Stored items
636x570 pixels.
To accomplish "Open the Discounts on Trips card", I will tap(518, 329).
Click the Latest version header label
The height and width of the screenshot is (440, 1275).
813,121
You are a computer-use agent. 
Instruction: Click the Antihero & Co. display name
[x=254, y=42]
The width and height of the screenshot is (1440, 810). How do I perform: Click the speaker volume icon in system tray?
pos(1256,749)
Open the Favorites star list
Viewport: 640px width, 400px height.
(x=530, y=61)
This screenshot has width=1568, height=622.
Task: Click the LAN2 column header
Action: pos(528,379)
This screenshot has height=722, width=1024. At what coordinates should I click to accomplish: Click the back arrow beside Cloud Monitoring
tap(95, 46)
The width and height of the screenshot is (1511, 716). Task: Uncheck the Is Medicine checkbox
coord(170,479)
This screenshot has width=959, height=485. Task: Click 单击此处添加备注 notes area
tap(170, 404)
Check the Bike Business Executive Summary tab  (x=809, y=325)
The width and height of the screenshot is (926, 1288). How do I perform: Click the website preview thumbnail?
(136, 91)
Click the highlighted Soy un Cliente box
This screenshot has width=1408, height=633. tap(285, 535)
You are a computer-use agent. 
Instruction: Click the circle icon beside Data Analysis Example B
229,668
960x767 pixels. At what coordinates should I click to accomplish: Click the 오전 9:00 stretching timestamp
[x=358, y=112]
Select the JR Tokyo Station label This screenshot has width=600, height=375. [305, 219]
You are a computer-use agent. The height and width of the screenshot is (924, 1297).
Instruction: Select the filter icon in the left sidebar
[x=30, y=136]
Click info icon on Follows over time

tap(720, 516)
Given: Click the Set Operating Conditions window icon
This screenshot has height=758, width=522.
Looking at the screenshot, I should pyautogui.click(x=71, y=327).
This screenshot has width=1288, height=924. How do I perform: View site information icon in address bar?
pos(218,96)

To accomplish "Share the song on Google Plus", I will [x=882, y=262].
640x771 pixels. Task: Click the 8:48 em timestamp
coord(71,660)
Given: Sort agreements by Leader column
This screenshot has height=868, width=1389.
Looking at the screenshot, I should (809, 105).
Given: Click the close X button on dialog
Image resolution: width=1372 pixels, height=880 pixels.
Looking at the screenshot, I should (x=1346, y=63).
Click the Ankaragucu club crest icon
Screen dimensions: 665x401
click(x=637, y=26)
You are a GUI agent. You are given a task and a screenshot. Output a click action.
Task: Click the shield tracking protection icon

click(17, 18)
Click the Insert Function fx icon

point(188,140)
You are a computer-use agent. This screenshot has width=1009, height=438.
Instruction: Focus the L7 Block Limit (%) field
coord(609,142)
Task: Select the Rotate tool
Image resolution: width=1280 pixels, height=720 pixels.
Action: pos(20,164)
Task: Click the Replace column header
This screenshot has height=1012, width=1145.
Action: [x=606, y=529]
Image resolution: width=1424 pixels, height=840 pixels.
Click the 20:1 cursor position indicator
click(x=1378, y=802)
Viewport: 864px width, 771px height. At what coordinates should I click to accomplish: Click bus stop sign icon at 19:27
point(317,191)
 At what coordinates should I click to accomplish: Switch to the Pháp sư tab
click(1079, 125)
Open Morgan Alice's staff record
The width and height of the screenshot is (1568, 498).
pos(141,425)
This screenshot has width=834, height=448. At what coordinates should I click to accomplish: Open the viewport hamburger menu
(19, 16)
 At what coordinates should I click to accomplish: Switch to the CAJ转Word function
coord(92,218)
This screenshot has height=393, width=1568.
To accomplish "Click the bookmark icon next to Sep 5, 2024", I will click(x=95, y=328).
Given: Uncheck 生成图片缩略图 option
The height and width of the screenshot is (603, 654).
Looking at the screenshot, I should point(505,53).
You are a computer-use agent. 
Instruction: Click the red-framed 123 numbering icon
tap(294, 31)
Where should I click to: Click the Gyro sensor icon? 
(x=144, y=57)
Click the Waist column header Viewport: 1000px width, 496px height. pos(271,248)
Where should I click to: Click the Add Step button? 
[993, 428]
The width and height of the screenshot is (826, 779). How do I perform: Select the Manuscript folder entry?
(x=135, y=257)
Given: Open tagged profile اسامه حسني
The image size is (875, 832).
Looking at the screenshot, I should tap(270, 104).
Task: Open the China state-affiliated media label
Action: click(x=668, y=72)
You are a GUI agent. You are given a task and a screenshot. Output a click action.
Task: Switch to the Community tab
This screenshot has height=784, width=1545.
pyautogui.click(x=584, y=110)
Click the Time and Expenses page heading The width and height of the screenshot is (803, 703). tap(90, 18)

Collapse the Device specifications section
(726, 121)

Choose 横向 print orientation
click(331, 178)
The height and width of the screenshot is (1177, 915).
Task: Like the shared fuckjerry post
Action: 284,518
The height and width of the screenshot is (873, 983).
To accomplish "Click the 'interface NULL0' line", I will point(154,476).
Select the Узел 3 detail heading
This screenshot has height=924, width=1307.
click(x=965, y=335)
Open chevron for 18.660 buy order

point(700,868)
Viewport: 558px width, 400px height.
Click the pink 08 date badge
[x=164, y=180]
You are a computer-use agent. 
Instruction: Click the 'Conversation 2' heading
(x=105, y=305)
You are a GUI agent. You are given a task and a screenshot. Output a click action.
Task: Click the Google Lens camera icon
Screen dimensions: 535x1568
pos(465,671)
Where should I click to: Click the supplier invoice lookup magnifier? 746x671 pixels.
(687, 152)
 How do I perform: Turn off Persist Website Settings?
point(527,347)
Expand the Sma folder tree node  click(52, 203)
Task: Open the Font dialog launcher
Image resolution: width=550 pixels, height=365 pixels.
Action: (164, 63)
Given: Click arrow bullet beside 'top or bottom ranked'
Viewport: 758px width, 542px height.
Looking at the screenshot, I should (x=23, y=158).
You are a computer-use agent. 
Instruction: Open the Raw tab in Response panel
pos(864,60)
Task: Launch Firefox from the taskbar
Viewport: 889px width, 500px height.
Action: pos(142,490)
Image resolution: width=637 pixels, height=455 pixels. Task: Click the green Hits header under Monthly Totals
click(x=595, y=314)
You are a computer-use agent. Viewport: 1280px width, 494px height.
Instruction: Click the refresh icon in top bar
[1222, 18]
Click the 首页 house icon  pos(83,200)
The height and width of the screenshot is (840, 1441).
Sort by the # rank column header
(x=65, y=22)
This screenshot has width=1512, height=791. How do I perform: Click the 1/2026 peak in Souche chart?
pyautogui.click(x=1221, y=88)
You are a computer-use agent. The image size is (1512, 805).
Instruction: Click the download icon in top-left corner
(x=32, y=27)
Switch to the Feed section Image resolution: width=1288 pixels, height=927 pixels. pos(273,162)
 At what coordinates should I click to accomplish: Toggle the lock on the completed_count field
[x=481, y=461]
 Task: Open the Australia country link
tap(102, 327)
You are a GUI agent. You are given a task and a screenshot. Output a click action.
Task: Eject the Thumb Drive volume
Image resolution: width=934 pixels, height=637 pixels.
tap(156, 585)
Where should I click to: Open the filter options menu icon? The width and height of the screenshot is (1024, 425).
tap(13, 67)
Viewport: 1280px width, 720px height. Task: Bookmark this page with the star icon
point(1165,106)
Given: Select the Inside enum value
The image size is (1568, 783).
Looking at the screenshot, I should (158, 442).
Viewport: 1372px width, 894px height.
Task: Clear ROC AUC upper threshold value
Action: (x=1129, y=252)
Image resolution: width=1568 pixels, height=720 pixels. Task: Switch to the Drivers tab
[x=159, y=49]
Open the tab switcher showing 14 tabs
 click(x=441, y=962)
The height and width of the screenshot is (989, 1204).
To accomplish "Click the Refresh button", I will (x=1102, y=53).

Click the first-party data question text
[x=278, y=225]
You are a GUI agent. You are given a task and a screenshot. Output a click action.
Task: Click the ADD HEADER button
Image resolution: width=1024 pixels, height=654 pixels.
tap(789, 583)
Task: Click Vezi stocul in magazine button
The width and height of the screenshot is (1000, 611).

**EXERCISE DIRECTIONS:**
Search the records for the word "dialog". Copy each line where it appears.

**RESPONSE:**
Given: Click the close X button on dialog
Task: Open the Font dialog launcher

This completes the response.